Today I’ve spent most the day so far working on our yard. Our neighbor is a contractor and yesterday brought home a truckload of river rocks and offered them up if we had a use for them. I’ve been wanting to make a path alongside our house where I’ve planted a small woodland garden and today I finally made it. It looks so nice and the plants which are growing again, like the Wild Ginger, Western Meadowrue and Maidenhair Fern are arching over it. It’s beautiful and motivates me to get going on the rest my big plans for the yard.

I was surprised today by a plant coming into bloom. There is a Red Columbine, a native plant, growing in our backyard and this spring I found that it had spread, producing a new plant next to it. However, when I noticed it blooming today, it’s certainly not the same plant. It’s a columbine, the leaves look the same, but the flowers are like white fireworks, very different from the Red Columbine.

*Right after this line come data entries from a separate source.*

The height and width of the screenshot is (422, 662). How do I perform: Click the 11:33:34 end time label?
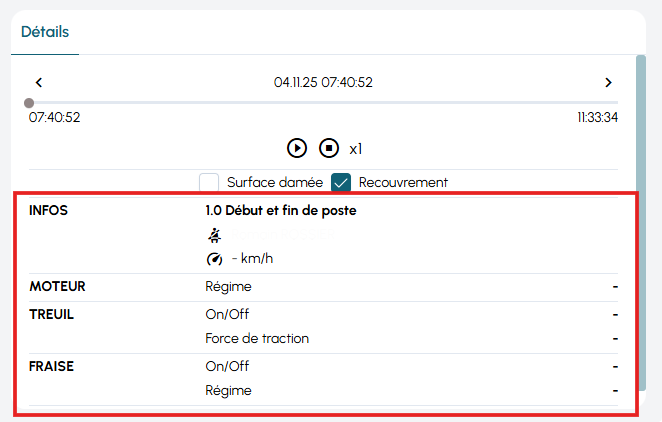tap(597, 118)
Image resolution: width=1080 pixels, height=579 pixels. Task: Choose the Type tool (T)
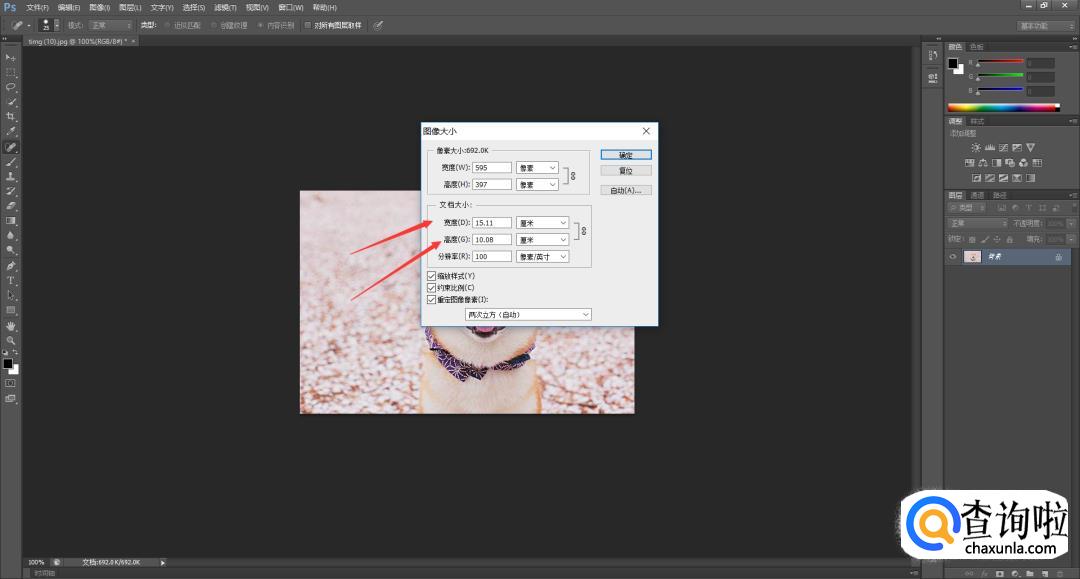pyautogui.click(x=11, y=281)
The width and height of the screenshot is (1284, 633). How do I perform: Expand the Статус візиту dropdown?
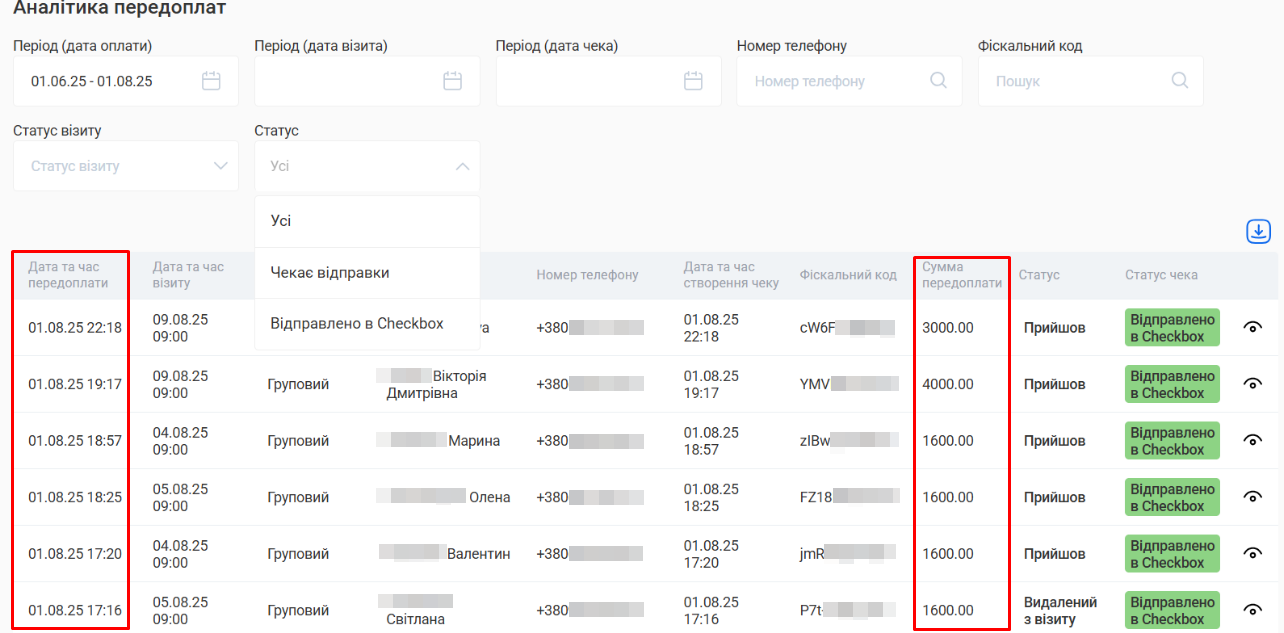(x=125, y=166)
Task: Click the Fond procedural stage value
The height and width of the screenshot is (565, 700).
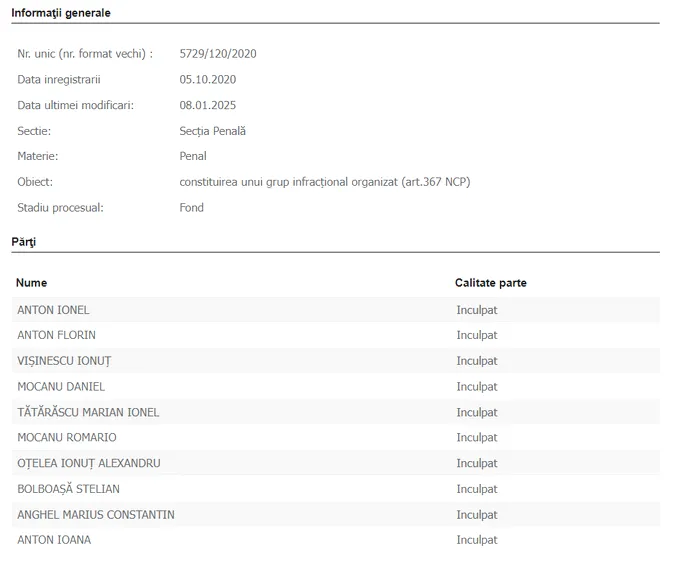Action: pos(191,208)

While doing some cleaning up outside, I picked up a small pile of burlap sacks and out dropped an enormous spider. Here in the Pacific Northwest, we don’t have anything very scary or large in the insect department, so it’s quite an exciting find when a Giant House Spider (I think) is discovered. They’re not scary at all, but they are large. I’ve found one only once before, but this one had a very rounded abdomen which I’m wondering meant it was a female with eggs. I felt bad disturbing its home. I know they like to be inside dwellings where it’s dark so I put it in our garage.

For anyone curious about the larvae I found yesterday on Day 116, I put them on BugGuide and they were moved to the Willow Sawfly family.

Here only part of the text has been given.